Exercise instructions: Please return every line of the records that contains the word "computer".

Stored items
-------------------------

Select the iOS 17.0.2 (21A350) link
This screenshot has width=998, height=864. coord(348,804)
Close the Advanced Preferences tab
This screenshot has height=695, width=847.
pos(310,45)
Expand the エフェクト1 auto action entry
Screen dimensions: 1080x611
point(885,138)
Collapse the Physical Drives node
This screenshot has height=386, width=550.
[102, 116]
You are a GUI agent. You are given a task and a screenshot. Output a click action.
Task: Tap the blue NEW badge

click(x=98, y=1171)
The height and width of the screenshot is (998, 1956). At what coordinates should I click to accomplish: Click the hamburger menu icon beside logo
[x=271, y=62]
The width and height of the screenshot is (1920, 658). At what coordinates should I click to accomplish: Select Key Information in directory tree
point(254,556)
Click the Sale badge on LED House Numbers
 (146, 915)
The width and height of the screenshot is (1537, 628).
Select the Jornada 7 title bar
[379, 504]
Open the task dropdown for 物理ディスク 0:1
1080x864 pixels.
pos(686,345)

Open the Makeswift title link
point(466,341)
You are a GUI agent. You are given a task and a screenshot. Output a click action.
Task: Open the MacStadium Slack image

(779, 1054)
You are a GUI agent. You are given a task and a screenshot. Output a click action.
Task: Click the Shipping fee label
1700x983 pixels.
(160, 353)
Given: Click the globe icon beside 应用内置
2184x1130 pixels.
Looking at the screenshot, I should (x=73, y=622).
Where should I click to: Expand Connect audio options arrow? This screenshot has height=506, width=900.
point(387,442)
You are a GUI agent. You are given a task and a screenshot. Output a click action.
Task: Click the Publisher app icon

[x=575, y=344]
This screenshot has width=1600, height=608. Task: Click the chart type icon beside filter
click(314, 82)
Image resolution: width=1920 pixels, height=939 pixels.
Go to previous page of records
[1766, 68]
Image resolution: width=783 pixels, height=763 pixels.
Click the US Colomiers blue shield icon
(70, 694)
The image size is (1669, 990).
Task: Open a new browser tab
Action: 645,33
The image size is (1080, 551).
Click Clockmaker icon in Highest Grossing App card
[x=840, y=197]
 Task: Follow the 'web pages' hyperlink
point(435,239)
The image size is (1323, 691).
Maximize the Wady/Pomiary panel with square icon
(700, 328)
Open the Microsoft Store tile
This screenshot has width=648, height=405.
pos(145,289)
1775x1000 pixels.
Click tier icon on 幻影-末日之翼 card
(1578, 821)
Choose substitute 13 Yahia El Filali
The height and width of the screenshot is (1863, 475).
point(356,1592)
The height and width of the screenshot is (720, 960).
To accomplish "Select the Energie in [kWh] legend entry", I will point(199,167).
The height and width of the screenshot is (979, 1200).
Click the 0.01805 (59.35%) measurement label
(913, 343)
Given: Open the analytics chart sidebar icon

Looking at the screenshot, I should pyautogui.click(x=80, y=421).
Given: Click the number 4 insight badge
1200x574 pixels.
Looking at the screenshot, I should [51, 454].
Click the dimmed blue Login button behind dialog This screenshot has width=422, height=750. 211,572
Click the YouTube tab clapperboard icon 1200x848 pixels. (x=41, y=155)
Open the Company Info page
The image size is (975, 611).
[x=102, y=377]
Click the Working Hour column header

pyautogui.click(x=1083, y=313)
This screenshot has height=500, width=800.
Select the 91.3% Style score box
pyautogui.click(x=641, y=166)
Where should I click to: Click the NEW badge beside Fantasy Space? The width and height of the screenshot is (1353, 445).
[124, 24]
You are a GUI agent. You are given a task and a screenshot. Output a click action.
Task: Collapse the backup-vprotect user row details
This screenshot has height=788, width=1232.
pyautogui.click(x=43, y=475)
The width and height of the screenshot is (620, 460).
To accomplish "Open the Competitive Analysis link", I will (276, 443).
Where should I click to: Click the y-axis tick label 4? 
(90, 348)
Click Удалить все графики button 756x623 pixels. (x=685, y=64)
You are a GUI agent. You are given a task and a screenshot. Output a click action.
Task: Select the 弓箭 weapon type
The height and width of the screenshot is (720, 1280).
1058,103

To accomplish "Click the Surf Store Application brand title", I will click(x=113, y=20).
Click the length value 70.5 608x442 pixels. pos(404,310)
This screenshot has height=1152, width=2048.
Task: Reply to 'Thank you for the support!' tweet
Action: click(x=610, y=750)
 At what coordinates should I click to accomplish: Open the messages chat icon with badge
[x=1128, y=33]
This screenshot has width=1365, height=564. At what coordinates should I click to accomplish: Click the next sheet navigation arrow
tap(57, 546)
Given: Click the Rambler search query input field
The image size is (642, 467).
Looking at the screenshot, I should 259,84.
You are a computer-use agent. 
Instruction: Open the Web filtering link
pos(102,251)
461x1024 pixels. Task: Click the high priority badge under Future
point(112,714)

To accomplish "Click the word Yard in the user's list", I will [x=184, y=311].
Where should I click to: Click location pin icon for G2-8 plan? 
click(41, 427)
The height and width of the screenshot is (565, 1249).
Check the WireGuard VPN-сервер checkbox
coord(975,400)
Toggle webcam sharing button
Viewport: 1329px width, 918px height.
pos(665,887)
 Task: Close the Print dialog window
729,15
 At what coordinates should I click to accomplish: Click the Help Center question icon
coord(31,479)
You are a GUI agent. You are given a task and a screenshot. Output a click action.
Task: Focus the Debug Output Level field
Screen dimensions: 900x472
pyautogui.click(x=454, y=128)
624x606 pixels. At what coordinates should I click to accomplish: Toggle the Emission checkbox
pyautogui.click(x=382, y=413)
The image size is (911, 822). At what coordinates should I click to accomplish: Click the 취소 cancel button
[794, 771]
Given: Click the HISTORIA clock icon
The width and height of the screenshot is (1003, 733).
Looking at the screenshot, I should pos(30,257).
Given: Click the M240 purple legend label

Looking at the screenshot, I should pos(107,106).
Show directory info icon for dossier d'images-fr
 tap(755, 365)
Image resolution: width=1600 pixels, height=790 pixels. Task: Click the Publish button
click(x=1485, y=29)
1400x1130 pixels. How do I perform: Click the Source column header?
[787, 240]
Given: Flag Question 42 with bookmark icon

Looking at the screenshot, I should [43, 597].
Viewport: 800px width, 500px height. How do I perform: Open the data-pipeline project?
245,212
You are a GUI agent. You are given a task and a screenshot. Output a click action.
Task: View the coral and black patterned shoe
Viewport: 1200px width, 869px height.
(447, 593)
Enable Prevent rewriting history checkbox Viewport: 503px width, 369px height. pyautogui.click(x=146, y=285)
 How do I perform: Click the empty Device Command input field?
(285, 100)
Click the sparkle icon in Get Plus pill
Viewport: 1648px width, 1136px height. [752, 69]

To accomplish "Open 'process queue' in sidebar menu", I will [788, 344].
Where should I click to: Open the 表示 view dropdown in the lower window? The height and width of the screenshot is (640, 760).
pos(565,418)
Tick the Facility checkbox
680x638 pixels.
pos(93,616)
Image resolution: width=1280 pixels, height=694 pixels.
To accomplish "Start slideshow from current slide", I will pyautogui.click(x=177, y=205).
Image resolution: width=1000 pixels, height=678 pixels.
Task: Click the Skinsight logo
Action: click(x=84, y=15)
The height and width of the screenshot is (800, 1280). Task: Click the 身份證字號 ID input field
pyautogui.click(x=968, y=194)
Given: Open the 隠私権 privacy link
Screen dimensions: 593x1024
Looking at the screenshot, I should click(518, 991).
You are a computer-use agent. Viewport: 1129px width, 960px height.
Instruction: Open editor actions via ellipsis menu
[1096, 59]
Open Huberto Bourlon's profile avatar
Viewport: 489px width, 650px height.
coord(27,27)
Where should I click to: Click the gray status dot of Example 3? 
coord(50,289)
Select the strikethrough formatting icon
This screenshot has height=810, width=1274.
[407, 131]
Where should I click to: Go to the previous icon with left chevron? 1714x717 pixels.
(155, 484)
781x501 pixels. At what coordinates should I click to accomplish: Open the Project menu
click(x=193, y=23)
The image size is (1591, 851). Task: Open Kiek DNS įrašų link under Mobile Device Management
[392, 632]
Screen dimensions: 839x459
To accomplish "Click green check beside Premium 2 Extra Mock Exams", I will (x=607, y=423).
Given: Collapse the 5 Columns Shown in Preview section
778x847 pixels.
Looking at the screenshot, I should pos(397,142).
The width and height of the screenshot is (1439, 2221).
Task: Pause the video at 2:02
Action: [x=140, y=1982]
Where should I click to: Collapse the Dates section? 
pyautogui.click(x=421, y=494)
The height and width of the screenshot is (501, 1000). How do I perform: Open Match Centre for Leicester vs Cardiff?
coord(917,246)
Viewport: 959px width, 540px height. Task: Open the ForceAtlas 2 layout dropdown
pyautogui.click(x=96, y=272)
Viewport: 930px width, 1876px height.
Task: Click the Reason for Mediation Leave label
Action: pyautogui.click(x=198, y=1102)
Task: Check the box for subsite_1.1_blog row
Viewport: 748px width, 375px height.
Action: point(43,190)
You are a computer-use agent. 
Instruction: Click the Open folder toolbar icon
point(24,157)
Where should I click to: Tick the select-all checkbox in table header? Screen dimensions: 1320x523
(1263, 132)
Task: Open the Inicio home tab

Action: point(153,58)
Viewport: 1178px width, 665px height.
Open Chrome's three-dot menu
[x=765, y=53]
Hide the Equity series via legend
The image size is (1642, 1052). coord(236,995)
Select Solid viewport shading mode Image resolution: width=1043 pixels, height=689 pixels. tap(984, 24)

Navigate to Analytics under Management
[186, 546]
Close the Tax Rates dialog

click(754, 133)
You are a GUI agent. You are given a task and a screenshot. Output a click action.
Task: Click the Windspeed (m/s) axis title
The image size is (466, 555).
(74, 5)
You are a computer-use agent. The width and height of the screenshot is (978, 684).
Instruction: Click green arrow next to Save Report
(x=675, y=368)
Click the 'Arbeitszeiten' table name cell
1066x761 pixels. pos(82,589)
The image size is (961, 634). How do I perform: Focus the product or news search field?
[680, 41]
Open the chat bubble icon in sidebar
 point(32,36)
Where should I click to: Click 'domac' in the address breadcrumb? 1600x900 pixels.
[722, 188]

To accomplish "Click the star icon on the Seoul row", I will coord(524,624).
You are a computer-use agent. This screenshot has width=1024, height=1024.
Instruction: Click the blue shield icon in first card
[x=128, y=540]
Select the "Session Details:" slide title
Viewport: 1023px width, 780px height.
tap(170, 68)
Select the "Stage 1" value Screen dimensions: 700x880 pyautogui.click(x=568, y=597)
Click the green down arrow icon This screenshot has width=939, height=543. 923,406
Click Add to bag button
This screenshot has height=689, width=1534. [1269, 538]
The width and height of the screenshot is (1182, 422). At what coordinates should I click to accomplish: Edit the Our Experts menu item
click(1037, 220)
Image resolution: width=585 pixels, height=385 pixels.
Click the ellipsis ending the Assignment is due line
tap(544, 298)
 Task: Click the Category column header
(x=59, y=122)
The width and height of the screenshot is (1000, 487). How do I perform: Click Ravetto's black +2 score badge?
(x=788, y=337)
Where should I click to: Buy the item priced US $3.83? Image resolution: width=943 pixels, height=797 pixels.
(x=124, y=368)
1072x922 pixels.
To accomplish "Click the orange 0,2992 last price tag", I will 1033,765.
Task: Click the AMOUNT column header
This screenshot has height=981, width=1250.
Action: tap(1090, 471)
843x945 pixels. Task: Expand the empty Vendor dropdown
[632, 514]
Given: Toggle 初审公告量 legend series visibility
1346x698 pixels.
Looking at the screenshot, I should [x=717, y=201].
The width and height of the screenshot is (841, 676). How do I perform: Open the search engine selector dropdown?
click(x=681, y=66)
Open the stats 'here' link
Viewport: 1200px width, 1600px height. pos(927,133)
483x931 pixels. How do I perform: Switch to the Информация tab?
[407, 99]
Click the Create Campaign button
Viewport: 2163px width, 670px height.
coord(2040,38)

-------------------------

Solution to this problem:
You are a computer-use agent. 
You are a computer-use agent. Viewport: 1129px width, 960px height.
You are a computer-use agent. 
You are a computer-use agent. The width and height of the screenshot is (978, 684).
You are a computer-use agent. This screenshot has width=1024, height=1024.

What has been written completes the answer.